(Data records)
-- -- --

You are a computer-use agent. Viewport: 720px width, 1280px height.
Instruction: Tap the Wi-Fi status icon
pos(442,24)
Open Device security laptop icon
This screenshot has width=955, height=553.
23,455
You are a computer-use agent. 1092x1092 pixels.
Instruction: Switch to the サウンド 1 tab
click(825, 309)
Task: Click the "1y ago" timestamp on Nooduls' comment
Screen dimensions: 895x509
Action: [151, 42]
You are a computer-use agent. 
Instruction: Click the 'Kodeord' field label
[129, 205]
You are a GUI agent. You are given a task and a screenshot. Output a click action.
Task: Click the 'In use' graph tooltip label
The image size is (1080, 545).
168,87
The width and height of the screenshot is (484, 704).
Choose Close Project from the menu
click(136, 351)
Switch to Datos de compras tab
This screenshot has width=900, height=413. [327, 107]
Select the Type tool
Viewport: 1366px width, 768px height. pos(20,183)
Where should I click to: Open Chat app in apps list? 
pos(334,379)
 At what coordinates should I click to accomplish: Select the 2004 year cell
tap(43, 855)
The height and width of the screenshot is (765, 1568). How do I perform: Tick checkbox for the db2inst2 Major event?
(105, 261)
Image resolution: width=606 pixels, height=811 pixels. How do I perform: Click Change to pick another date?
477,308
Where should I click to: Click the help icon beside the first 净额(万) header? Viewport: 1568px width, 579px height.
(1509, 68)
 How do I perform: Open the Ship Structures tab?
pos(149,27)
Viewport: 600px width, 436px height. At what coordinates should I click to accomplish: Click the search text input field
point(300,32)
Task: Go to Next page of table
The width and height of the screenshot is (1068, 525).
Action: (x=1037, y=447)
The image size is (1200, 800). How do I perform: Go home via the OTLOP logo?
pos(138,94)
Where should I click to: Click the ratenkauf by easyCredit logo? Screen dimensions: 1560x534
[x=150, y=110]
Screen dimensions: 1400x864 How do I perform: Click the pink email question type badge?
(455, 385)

-- -- --

To do >> Wherever the string "agent" appears in the data above, report the whole line.

Task output >>
You are a computer-use agent. Viewport: 720px width, 1280px height.
You are a computer-use agent. 1092x1092 pixels.
You are a computer-use agent. 
You are a GUI agent. You are given a task and a screenshot. Output a click action.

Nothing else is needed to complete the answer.